Saturday, November 15, 2008

WTF is a BLOG?

Ok, so obviously I know what a blog is...but I haven't really ever started one...I don't really know why...but now I feel like I should do one. The one Tori set up for her and Ben was so cute!!! Mine won't be nearly so adorable...mostly because I seem to have a knack for attracting drama more than Tori :) So where to start...how do you tactfully dive into uncensored narcissism and come out sounding good??? Probably you don't worry about it and just type...Let the rambling commence...

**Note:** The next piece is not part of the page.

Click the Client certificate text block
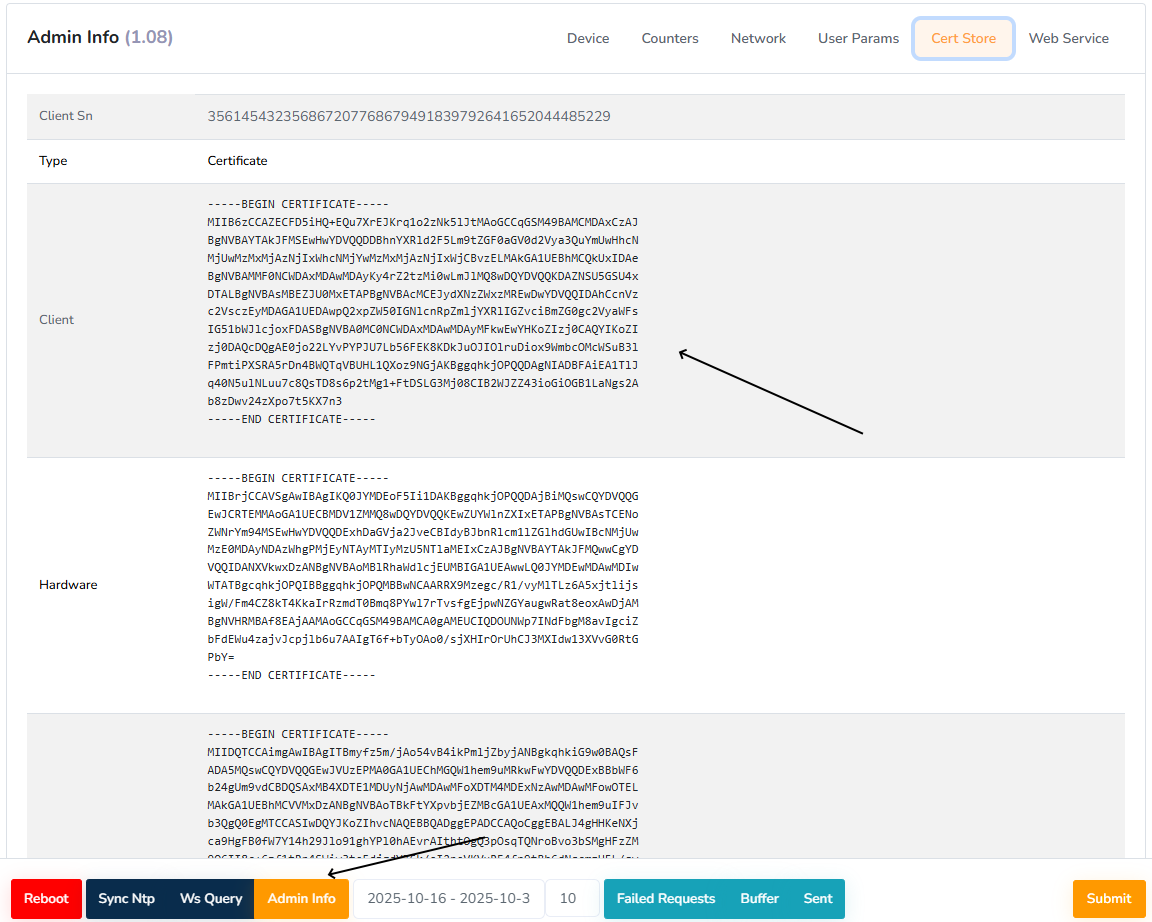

I am actually proud of myself today, I have a clean room, a clean car and I even cleaned the kitchen!!! It probably doesn't sound like a lot but it means a lot to me. It is helping me to feel like I am growing up a little. I'm totally away from the nest (my mom telling me to clean usually lead to a major rebellion against anything clean) and doing well for myself. I have a puppy, she got fixed yesterday...I felt like the worlds most evil mom, I cried when I left her with the vet and I wasn't even mad when she barfed on me twice later that night. I live with my ex-husband/ current boyfriend ( is there an actual term for this or am in uncharted relationship territory???) I think one of the disadvantages to marrying young is not knowing yourself and then getting stuck in something thinking it will define you as a person...then one morning you wake up and realize that you have no definition and have to rebuild. It doesn't matter how much you love someone, it can fall devastatingly apart, fast. There is a sad part to realizing that love is not like a Disney movie. Love is work, love is hope, love is cruel and love is beautiful...sometimes all in the same second.

But isn't life in general all of these things as well? In realizing this I am setting some goals for myself: I will go back to school next semester even i I take only one class. I will walk my dog everyday. I will work harder at my job so that I can find it more rewarding (and get more rewards, the beauty of sales) I will tell the people that I love how much they mean to mean a lot more! I will go on a trip to somewhere exotic next year, even if it is by my damn self! I will take my sister to Vegas for her 21st birthday, and we will have a crazy good time!!! I will be less hard on myself, and I will do something...even if it is small...to change the world for the better.

There are recent events that I would like to blog about soon, but I am sleepy and so I will just make myself a short list so that I remember to get to them (me, forgetful??? um, yeah) Definitely the election of the amazing Obama, the ignorance and vileness that is Sarah Palin (aka The Antichrist) The overturning of Gay marriage in California, The BCS bowl process and I'm sure many more things will come...hopefully I don't forget I created this blog!